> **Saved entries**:

^^^^^^^^^^^^^^^^

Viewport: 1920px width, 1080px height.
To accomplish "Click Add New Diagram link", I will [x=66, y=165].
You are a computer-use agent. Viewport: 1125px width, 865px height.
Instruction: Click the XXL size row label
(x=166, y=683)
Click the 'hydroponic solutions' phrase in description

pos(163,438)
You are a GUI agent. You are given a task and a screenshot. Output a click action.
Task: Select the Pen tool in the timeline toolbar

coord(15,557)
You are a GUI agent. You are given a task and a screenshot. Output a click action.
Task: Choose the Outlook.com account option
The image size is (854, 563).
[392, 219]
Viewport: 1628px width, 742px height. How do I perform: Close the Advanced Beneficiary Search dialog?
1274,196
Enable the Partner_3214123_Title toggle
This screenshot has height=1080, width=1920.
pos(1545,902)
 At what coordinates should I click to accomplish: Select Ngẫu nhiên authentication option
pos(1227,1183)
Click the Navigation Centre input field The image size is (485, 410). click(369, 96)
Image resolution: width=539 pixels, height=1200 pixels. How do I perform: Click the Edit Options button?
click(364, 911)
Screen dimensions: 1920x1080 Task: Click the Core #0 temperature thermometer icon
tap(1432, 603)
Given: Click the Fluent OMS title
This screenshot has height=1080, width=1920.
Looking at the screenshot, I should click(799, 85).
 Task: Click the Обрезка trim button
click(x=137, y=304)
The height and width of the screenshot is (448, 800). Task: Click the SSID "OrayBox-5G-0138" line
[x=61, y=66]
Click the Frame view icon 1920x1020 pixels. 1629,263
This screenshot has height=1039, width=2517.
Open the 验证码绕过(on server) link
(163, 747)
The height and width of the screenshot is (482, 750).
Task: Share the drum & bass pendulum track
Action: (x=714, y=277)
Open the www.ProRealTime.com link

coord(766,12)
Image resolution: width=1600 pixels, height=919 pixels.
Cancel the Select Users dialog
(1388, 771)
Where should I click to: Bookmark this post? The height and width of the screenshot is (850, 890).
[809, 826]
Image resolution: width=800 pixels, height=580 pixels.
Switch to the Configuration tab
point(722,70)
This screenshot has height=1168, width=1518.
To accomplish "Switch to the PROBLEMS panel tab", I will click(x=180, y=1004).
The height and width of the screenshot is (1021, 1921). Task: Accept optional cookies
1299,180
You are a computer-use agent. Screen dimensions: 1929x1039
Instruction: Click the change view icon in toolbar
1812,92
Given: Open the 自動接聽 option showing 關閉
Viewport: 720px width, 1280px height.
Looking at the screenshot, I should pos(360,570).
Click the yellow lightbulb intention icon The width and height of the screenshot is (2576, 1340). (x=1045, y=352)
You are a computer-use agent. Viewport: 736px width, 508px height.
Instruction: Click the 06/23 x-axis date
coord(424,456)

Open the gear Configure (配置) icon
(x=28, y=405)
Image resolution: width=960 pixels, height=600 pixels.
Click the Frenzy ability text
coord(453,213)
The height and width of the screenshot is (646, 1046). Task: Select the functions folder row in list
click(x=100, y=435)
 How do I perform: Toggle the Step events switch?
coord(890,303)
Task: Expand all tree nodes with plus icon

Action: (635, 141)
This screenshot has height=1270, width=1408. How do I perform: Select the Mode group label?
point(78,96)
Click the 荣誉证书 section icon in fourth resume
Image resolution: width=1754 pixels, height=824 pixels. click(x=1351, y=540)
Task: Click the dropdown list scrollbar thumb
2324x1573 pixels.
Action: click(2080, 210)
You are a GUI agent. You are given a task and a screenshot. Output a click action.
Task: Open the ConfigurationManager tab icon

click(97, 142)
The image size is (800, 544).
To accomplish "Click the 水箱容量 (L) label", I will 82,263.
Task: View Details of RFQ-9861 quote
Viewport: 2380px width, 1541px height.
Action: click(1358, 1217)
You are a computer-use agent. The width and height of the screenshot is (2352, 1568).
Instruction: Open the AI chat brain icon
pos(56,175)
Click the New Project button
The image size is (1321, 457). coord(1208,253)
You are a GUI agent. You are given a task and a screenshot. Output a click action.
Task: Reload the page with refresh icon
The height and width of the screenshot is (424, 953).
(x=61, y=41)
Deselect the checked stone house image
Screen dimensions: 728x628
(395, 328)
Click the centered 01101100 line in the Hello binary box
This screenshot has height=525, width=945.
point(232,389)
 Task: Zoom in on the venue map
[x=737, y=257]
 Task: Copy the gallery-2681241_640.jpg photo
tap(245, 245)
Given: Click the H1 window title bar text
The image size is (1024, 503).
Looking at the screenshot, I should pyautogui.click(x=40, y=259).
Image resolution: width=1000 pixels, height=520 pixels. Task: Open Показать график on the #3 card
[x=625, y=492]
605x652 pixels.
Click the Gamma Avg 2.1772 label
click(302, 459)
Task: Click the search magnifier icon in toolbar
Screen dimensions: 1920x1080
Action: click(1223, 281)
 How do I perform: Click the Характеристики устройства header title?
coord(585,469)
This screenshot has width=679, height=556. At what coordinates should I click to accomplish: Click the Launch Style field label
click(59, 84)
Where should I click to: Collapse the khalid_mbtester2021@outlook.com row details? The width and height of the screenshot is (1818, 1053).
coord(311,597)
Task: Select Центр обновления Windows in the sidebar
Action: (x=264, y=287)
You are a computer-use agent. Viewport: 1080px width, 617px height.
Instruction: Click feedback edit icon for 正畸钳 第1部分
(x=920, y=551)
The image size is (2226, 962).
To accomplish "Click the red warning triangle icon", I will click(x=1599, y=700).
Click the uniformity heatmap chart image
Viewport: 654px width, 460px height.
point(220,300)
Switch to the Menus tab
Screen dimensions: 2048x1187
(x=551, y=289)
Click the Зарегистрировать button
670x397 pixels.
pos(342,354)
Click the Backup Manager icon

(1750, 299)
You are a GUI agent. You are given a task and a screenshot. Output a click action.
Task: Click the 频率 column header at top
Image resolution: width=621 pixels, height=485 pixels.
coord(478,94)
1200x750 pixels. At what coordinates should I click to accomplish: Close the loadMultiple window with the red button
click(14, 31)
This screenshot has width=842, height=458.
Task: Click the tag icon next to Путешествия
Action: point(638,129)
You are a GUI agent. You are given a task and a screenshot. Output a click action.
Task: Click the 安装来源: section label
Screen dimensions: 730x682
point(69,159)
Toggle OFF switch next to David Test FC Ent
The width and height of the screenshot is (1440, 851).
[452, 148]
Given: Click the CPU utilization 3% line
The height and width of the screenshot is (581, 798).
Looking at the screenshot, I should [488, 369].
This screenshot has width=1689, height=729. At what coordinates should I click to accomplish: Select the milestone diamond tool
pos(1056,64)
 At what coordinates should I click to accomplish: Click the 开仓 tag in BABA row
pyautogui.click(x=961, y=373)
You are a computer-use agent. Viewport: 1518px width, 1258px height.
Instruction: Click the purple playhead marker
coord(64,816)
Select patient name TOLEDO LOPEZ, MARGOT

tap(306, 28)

^^^^^^^^^^^^^^^^

> **Task prompt**:
Identify every line in the rows that contains the string "dialog" and copy each one. Matching is case-sensitive.

> **Correct answer**:
Viewport: 1628px width, 742px height. How do I perform: Close the Advanced Beneficiary Search dialog?
Cancel the Select Users dialog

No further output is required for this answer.